=== Begin Enclosure ===
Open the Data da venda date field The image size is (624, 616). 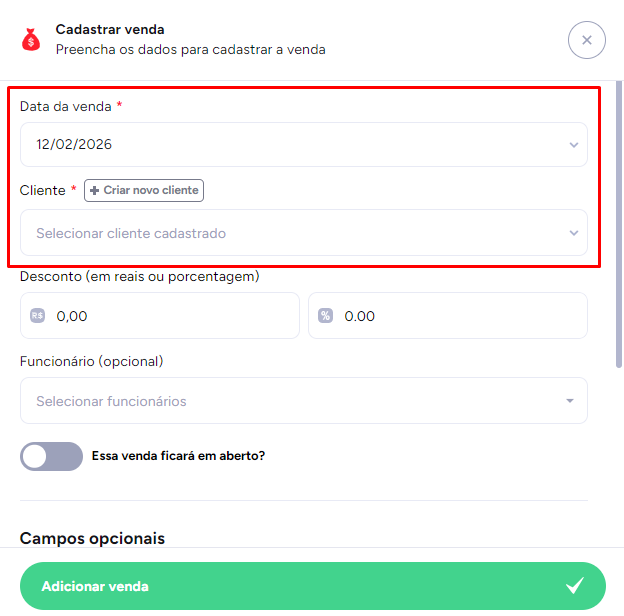click(290, 144)
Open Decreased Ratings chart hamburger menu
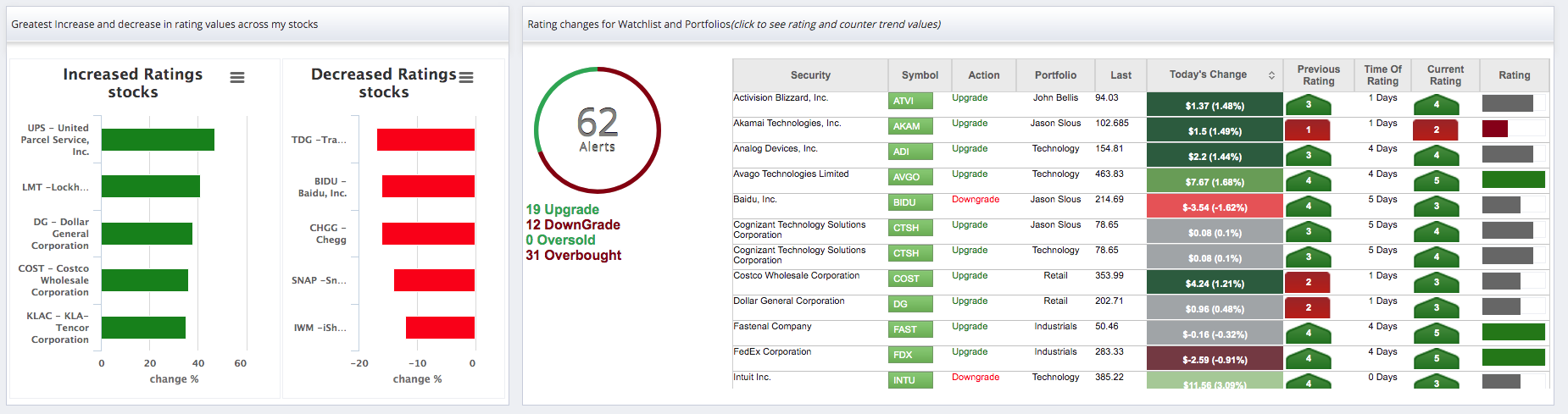Viewport: 1568px width, 414px height. click(x=466, y=77)
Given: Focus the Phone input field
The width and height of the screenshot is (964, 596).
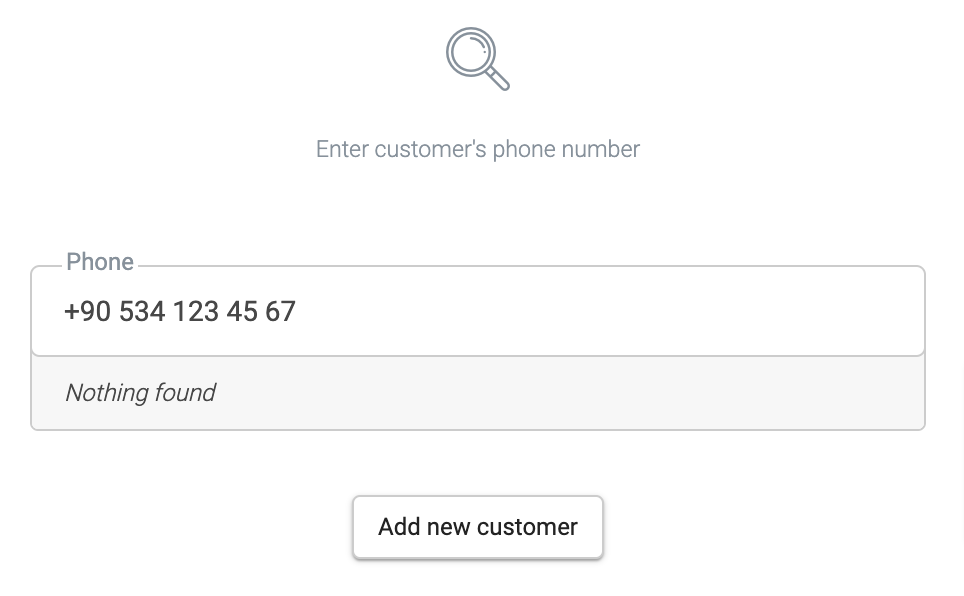Looking at the screenshot, I should 478,311.
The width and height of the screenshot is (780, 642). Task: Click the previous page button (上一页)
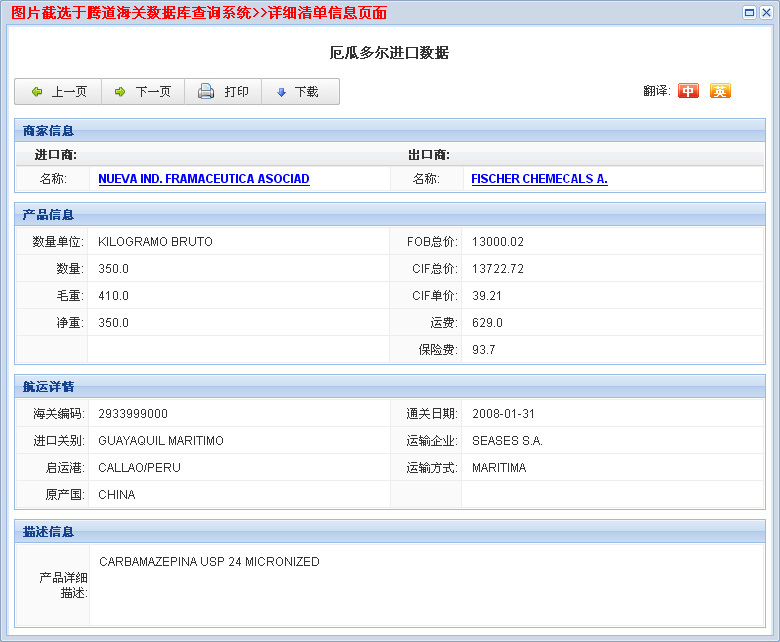coord(59,92)
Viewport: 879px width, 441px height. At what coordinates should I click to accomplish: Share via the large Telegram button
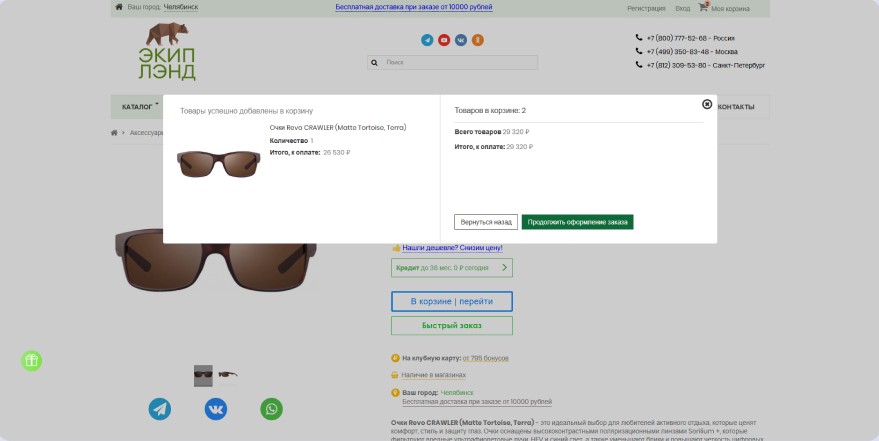tap(160, 409)
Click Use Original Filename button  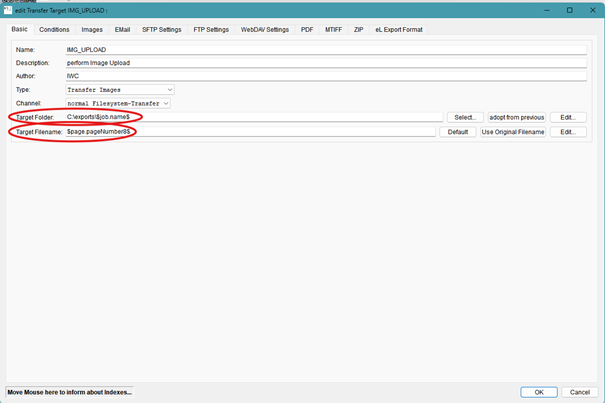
=== End Enclosure ===
In the data above, find the line with "The width and height of the screenshot is (780, 642)." and repeat it and every line after it through the end, exactly; leave the pictures out.

▶ _Response_
The width and height of the screenshot is (780, 642). Task: Click the previous page button (上一页)
coord(59,92)
Viewport: 879px width, 441px height. At what coordinates should I click to accomplish: Share via the large Telegram button
tap(160, 409)
Click Use Original Filename button  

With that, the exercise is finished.